# [PROBLEM TO WORK ON]
Reproduce the part of the depersonalization forum post starting at "I know that" and ending at "big void, emptiness.", copying it word for word.

# [TEXT BLOCK]
• • • •
# Depersonalization - my story!



## SirDickens. (Dec 14, 2010)

Hello everyone!

For me, living with DPD is like living in some non-materialistic world. Something like a video game. Just lurking around, thinking but not thinking, speaking but not speaking, walking but not walking. Many of the time I feel like I 
don't actually exist. This is probably contributed by this big city I live in, where people are not paying attention to other people much, since they have enough of their own problems to carry on - but I feel like I'm carrying...nothing.

It's not just city that is reason for my "non-existance". It's my constant failing to reach the answer for what is wrong to me. Ever since that panic attack, caused by second and third (out of three) times smoking pot, I feel as
if everything before my DP/DR started was vague and dream, and that now when I know something is wrong, is actually right, right world, my true life.

I know that doesn't make sense, but when I somehow menage to recall some memory it doesn't feel like I experienced it. I can put it in time and space but I can't attach any of my feelings to it. So my goal of finding what is 
wrong to me, makes my mind go from present to past instantaneously in searching for answer.

And just when I'm about to grab that Pandora's box containing my answer, myself - it just slips through my fingers and falls deeper into my mind and drifts to future - into this big void, emptiness.

Like it's awaiting my new coming and yet like it wants to trick me again.

My thinking is different if that is what I do. When I recall memory of myself before DP I don't "feel", but I can clearly distinguish, let's say it, what was before and now - and before I would just think and do things,
those things were coming naturally and tedious, but now my thinking overtakes me and I feel like I'm paying to much attention to my every single thought which makes them intense,loud and much time - intrusive, unwanted. 
I can by my symptoms clearly put myself in the boxes of both anxiety and depression disorders, but I don't feel depressed (usually) and as well not anxious much of the time - but I whole time, in bigger or smaller dose feel detached.
I've red few books about DPD and that is the place where I can put myself. I'm somehow happy about belonging to DPD, no matter how much Ironic that is; I found where I belong - it helped a bit on retaining my ego, let's say 
my purpose and my path as well and helped me against my fears - fear of going crazy, which I will talk about lately why this helped me really much.
• • • •
# [GIVEN RECORDS]
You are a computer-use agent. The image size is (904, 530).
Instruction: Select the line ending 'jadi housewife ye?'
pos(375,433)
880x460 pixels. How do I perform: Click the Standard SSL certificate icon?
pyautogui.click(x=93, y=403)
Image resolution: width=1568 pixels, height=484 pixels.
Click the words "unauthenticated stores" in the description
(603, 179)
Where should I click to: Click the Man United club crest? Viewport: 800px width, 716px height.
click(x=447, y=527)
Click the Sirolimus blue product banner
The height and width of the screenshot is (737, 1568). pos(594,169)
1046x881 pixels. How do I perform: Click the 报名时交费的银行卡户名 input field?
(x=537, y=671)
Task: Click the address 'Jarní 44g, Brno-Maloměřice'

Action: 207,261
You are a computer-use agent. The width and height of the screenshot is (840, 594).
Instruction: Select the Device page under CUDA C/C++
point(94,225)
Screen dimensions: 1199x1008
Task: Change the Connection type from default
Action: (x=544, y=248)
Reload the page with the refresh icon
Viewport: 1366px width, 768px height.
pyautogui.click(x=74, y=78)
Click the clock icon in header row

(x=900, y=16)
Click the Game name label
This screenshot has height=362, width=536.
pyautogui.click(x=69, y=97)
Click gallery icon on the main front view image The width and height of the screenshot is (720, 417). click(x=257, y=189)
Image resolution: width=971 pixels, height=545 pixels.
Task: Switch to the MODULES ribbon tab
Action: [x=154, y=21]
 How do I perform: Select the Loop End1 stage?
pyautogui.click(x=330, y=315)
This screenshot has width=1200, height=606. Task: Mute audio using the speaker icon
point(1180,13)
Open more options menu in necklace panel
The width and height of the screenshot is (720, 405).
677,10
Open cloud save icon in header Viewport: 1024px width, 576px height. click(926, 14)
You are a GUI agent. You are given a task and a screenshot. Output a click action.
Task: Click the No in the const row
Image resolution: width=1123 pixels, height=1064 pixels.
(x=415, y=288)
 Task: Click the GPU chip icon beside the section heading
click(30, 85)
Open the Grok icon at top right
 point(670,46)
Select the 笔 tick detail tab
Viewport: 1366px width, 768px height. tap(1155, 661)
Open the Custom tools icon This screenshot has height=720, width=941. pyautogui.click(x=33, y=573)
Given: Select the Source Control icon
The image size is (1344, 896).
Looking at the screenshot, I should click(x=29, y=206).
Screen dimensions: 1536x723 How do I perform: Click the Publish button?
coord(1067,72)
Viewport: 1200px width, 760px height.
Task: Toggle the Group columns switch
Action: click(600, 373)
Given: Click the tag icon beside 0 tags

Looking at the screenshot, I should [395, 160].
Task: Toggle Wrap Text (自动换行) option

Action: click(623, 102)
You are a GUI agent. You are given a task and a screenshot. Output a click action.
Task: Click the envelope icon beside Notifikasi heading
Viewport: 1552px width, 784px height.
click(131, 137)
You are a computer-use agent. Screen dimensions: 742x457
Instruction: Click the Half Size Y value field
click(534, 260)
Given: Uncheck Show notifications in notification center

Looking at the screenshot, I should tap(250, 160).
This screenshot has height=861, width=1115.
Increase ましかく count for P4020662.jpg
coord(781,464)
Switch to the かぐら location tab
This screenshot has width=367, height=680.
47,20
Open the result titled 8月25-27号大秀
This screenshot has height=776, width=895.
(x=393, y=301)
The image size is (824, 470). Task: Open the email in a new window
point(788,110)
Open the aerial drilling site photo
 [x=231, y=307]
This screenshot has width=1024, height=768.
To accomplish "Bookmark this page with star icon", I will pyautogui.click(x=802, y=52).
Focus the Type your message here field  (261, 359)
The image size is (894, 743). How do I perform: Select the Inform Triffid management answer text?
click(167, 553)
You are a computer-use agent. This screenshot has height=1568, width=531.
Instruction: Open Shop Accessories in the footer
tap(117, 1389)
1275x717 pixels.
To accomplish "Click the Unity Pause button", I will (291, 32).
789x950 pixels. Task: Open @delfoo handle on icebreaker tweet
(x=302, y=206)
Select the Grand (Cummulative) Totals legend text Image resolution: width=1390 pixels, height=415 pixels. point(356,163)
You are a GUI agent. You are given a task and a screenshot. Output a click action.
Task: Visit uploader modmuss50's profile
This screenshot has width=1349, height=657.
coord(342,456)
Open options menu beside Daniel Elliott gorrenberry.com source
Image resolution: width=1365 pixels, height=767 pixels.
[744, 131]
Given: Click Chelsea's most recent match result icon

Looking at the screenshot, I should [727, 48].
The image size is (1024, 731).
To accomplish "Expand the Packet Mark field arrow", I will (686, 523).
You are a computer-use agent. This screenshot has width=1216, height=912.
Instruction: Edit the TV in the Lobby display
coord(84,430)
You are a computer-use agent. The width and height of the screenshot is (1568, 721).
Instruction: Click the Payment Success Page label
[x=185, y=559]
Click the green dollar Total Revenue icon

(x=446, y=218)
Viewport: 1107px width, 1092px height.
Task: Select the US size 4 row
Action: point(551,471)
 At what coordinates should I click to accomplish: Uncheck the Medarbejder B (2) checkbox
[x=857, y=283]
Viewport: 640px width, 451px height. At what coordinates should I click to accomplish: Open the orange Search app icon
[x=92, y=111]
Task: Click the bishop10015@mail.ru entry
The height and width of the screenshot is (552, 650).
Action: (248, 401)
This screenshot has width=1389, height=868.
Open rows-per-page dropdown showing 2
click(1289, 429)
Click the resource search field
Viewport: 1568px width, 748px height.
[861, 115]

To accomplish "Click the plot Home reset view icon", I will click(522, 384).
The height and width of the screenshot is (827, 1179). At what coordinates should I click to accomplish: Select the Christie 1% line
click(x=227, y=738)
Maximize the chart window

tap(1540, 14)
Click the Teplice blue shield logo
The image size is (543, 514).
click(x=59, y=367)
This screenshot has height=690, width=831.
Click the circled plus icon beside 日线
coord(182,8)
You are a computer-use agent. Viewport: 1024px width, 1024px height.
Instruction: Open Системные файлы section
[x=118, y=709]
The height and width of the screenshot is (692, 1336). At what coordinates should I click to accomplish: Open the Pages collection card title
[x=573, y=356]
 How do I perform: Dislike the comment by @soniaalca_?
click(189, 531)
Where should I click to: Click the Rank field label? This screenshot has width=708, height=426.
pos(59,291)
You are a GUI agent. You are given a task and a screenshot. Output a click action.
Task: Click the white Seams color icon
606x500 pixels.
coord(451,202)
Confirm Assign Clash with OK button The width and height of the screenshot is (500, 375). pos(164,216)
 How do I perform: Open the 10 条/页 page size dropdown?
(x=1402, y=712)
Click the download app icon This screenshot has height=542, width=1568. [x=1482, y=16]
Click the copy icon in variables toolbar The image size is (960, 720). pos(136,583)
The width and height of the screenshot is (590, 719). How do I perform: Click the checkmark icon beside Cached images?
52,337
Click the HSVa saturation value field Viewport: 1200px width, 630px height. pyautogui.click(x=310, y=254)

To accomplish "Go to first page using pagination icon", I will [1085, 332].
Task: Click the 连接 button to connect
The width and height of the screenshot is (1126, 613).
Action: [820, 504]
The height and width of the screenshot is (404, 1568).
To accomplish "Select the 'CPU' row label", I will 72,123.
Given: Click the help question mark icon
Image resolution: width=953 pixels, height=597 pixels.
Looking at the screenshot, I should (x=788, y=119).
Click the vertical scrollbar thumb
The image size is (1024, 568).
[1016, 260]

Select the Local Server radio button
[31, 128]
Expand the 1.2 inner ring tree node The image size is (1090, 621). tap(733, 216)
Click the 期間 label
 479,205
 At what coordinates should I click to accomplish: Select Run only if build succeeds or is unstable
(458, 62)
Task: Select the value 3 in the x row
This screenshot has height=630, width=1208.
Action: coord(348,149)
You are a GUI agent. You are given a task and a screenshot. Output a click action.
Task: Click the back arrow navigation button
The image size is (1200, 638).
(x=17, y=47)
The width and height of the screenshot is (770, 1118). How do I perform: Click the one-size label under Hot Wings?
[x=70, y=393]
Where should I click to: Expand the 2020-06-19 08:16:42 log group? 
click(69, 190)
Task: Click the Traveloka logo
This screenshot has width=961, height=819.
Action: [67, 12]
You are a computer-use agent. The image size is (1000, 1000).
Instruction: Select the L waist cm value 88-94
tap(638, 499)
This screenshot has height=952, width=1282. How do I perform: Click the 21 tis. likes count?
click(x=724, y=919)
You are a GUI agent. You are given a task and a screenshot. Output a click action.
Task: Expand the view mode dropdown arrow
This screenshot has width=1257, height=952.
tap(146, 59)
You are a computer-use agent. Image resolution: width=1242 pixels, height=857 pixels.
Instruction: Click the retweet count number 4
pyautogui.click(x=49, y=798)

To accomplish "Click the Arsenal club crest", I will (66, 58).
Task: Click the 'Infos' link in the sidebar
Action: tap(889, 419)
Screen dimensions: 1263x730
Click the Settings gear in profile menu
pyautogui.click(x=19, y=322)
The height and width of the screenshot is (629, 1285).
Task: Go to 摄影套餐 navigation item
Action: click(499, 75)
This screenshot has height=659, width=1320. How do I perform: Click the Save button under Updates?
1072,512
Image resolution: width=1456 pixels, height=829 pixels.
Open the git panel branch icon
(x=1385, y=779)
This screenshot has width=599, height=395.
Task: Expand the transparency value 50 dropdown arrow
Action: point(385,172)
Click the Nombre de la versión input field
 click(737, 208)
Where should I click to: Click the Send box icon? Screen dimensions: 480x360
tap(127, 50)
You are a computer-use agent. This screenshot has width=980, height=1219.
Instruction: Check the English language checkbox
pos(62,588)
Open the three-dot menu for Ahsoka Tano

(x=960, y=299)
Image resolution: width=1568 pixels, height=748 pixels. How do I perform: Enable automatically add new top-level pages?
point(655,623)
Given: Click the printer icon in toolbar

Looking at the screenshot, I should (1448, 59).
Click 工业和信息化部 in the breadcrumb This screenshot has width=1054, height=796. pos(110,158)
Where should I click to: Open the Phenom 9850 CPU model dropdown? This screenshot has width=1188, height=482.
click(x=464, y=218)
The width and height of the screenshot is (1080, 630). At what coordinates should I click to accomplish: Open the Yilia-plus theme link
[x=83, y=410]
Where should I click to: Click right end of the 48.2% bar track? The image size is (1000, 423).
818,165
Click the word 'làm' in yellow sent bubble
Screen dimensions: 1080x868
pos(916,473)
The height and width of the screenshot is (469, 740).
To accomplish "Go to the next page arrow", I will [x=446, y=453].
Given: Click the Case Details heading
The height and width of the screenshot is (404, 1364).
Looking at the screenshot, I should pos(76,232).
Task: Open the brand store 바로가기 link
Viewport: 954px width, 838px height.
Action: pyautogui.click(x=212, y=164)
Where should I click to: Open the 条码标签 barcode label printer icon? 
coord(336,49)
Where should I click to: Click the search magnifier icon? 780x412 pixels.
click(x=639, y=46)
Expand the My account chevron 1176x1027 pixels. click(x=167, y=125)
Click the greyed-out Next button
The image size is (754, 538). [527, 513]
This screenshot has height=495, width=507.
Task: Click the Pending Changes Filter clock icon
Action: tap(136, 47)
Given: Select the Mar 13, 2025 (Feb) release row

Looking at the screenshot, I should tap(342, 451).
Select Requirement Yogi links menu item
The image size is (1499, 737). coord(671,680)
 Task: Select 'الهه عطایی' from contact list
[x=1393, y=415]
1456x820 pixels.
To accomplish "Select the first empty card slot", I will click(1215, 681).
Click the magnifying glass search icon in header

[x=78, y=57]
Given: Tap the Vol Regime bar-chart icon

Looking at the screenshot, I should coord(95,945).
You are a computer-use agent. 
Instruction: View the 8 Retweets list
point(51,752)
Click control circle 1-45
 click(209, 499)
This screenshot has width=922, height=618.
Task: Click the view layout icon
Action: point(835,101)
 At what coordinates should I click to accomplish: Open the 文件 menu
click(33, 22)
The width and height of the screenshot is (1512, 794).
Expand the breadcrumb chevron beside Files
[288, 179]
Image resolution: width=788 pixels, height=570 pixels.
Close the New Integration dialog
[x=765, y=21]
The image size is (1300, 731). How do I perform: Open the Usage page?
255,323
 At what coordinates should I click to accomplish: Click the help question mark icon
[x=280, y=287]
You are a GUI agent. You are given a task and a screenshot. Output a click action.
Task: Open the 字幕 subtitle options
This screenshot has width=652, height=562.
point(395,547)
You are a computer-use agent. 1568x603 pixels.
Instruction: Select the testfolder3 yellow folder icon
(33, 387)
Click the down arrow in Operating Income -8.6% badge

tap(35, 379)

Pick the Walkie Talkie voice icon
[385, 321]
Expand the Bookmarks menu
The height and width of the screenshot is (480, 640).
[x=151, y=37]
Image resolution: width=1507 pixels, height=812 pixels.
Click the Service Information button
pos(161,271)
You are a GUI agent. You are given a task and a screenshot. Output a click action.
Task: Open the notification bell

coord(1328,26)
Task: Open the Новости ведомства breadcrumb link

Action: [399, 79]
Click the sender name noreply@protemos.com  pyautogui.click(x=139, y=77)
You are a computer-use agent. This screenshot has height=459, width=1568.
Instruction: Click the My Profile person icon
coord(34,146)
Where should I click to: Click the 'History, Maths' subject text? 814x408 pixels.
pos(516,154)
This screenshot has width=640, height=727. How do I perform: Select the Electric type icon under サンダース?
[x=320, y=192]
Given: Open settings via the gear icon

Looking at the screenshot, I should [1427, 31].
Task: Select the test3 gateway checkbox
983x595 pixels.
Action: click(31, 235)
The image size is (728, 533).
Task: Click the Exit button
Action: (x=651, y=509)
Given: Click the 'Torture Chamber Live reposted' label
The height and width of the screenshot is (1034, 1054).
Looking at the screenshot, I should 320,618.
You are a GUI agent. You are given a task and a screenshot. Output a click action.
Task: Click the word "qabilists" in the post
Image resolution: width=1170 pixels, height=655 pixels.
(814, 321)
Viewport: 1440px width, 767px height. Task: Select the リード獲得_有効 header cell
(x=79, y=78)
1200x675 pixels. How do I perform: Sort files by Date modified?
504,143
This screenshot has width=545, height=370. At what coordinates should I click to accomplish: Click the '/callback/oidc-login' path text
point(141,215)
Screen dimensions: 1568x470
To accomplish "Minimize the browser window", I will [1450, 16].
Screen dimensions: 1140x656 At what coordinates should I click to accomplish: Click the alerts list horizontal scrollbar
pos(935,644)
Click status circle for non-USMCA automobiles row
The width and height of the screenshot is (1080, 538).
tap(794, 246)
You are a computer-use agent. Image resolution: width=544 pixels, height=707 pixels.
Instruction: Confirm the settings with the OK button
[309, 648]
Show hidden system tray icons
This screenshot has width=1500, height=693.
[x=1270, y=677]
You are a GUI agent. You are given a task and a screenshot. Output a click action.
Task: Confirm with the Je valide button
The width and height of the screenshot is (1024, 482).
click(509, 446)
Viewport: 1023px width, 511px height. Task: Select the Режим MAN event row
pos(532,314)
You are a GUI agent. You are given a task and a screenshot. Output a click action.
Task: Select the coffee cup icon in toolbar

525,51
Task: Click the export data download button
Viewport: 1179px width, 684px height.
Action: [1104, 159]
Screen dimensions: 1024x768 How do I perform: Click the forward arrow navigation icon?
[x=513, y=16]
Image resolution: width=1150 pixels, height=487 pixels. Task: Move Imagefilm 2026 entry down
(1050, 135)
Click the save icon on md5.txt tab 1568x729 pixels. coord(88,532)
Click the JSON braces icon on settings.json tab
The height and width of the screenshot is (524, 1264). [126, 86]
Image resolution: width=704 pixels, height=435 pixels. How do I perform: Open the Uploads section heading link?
• • • •
# [SOLVED PROBLEM]
I know that doesn't make sense, but when I somehow menage to recall some memory it doesn't feel like I experienced it. I can put it in time and space but I can't attach any of my feelings to it. So my goal of finding what is 
wrong to me, makes my mind go from present to past instantaneously in searching for answer.

And just when I'm about to grab that Pandora's box containing my answer, myself - it just slips through my fingers and falls deeper into my mind and drifts to future - into this big void, emptiness.